For applications which are critical on the dead time, one typically uses one ADC per DRS4 channel, and thus the dead time stays at 32us. If you multiplex two DRS4 channels into one ADC channel, then it goes to 32us.
That is extremely helpful! Many thanks. One more question; If I were to take inputs from 2 channels at once, would that scale the dead time to 64us using your example?
XML is very slow to write, and you are probably limited by that. Switch to binary mode, which is much faster. You will see in the end a maximum rate of ~500 Hz, and thus a dead time of 2ms, independent of the sampling speed. Note that you have only an evaluation board, which is optimized for ease of use. If you develop your own electronics, and do optimized readout, you can bring the deadtime down to 30ns x number of samples + 2us, or 32us if you read 1024 values from one channel.
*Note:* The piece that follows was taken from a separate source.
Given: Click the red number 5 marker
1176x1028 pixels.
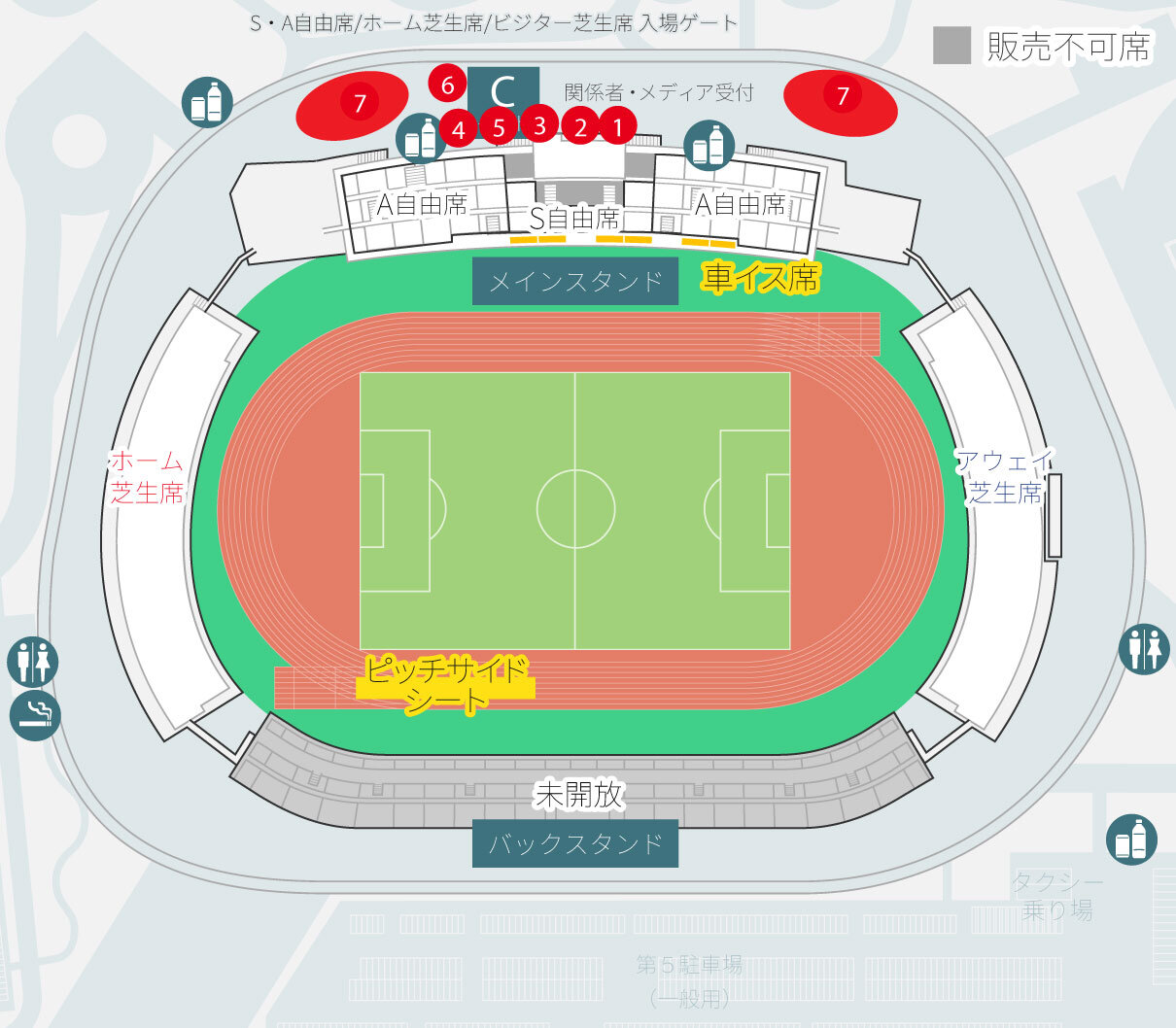Looking at the screenshot, I should point(499,126).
I am currently trying to figure out how to properly characterize the dead time of the DRS4 board. My most recent experiment to try and answer this question involved using an external trigger that can range from 1Hz to 2MHz. I fed this trigger into the DRS4 and collected 1000 samples with no input to any channels. I repeated this across the range of my external trigger by a factor of ten [10Hz, 100Hz, 1kHz...etc]. After I had saved these runs in XML format, I looked at the difference between timestamps on the events. Attached are my findings. Can someone offer an explanation for the periodic peaks? I am new to the DRS4 and don't really understand how it works. My guess is that there is a buffer that has to be emptied every so often, but if so, the buffer emptying time varies with the frequency of the trigger. I would ideally like to be able to know the relation of the dead time to a particular setting I change on the DRS4 such as locking the sampling speed or changing external trigger frequency.